ICTP's free science journal delivery service celebrates 10th anniversary
Cutting-edge Science for All

Physicists and mathematicians from the developing world face daunting challenges in their pursuit of knowledge, from a shortage of specialists in their fields to inadequate research facilities.

Lack of subscriptions to international science journals is still another common problem, due to cost and technical issues. But thanks to an innovative ICTP programme, access to the latest scientific articles is just a mouse-click away.

For the past decade, the Centre's electronic Journals Delivery Service (eJDS) has advanced scientific knowledge by providing free, easy access to scientific articles via e-mail to scientists in developing countries who lack sufficient bandwidth to download material from the Internet in a timely manner and/or cannot afford the connection.

Thanks to ICTP's carefully arranged agreements with some of the world's leading scientific publishers, scientists who live and work in least-developed or low-income countries can receive current scientific literature from more than 800 journals. The publishers have established a set of criteria for those who can use the service, and have set limits to the number of articles per journal that can be accessed each day (three), month (12) and year (100).

eJDS_in_NumbersThe agreements have been a win-win situation for everyone, says Enrique Canessa, one of the founders of eJDS, a concept that was conceived in January 2001 by former ICTP staff scientist Hilda Cerdeira.  "Developing-world scientists have access to a much wider range of current scientific information and findings than ever before, and publishers are able to reach researchers who would otherwise have neither the technical nor the financial means to access information from their journals in a timely fashion," he explains.

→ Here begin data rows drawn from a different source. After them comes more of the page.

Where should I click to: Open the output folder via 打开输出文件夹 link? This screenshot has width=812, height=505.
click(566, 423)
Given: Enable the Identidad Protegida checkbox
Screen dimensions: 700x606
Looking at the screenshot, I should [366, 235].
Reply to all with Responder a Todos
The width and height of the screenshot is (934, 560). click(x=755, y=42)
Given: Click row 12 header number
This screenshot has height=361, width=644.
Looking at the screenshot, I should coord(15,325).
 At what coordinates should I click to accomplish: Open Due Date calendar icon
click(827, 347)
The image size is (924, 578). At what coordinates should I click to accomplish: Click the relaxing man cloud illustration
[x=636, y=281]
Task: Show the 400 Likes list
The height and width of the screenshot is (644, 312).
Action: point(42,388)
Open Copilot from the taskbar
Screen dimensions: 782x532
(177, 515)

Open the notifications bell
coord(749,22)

Canessa, of the Centre's Science Dissemination Unit (SDU), and Clement Onime of ICTP's Information and Communication Technology Section developed the original, open-source software, known as www4mail, which powered eJDS. This homegrown application allowed users to navigate the Internet offline, and to search the Internet via email. Over the years the two, with support from SDU, have refined the delivery service, which now allows users to follow hyperlinks as if they were surfing the web via a live Internet connection.

"Today this experiment is a robust, well-known service that serves thousands of scientists world-wide, providing a crucial informational lifeline to the global scientific community," says Cannessa.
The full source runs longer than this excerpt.